DBLGDec 12, 2020

Are We Ready For Learned Cardinality Estimation?

arXiv:2012.06743v4156 citations
AI Analysis

This study provides a comprehensive evaluation for database researchers and practitioners on the practical challenges and limitations of deploying learned cardinality estimators in real database systems, offering guidance for future research.

This paper evaluates the readiness of learned cardinality estimation models for production deployment. It finds that while learned models are more accurate than traditional methods in static environments, they incur high training and inference costs. In dynamic environments, they struggle with frequent data updates and exhibit unpredictable behavior due to changes in data characteristics like correlation and skewness.

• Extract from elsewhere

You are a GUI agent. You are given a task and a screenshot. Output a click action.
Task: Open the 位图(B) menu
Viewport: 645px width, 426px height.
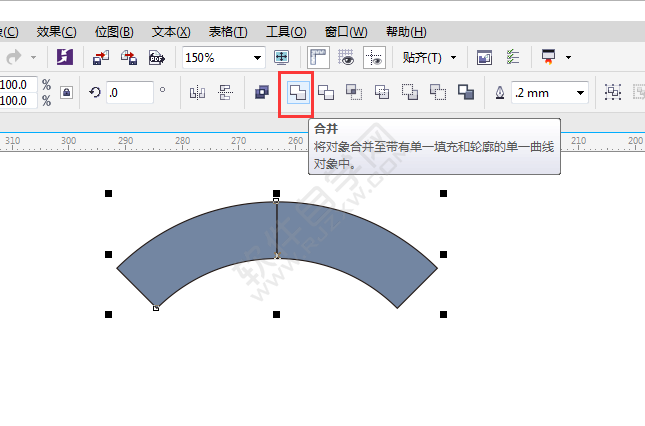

Cardinality estimation is a fundamental but long unresolved problem in query optimization. Recently, multiple papers from different research groups consistently report that learned models have the potential to replace existing cardinality estimators. In this paper, we ask a forward-thinking question: Are we ready to deploy these learned cardinality models in production? Our study consists of three main parts. Firstly, we focus on the static environment (i.e., no data updates) and compare five new learned methods with eight traditional methods on four real-world datasets under a unified workload setting. The results show that learned models are indeed more accurate than traditional methods, but they often suffer from high training and inference costs. Secondly, we explore whether these learned models are ready for dynamic environments (i.e., frequent data updates). We find that they cannot catch up with fast data up-dates and return large errors for different reasons. For less frequent updates, they can perform better but there is no clear winner among themselves. Thirdly, we take a deeper look into learned models and explore when they may go wrong. Our results show that the performance of learned methods can be greatly affected by the changes in correlation, skewness, or domain size. More importantly, their behaviors are much harder to interpret and often unpredictable. Based on these findings, we identify two promising research directions (control the cost of learned models and make learned models trustworthy) and suggest a number of research opportunities. We hope that our study can guide researchers and practitioners to work together to eventually push learned cardinality estimators into real database systems.